Please retype the listing below, beginning with its first line and continuing through the line that contains "click(x=111, y=169)", keeping every line identical to the original.
....................
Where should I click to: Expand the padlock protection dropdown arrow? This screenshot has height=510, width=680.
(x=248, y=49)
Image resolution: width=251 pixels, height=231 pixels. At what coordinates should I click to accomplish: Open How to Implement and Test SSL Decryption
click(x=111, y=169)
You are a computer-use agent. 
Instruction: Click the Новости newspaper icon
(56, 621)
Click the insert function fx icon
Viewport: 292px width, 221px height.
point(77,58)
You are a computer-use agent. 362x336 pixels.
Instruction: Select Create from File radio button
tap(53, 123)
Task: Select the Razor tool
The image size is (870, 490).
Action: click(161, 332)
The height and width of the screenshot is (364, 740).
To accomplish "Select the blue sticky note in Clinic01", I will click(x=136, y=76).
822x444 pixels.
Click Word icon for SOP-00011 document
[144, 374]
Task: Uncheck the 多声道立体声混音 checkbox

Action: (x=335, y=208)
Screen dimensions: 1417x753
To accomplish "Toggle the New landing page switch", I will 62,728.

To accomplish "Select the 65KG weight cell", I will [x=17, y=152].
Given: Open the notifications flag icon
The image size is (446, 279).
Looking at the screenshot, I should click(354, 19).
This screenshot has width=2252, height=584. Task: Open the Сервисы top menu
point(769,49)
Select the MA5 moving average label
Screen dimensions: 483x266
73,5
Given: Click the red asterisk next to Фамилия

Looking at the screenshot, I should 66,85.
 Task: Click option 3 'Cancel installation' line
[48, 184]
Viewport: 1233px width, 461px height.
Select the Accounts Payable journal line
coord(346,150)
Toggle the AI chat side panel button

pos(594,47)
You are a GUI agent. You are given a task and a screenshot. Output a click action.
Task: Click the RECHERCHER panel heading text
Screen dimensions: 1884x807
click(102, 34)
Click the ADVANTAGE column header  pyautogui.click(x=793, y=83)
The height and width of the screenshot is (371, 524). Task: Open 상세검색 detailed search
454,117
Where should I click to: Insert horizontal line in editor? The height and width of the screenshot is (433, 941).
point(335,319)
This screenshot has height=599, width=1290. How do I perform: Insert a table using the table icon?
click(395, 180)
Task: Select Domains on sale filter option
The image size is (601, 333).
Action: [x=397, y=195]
....................
- Exercise solution -
Where should I click to: Expand the padlock protection dropdown arrow? This screenshot has height=510, width=680.
(x=248, y=49)
Image resolution: width=251 pixels, height=231 pixels. At what coordinates should I click to accomplish: Open How to Implement and Test SSL Decryption
click(x=111, y=169)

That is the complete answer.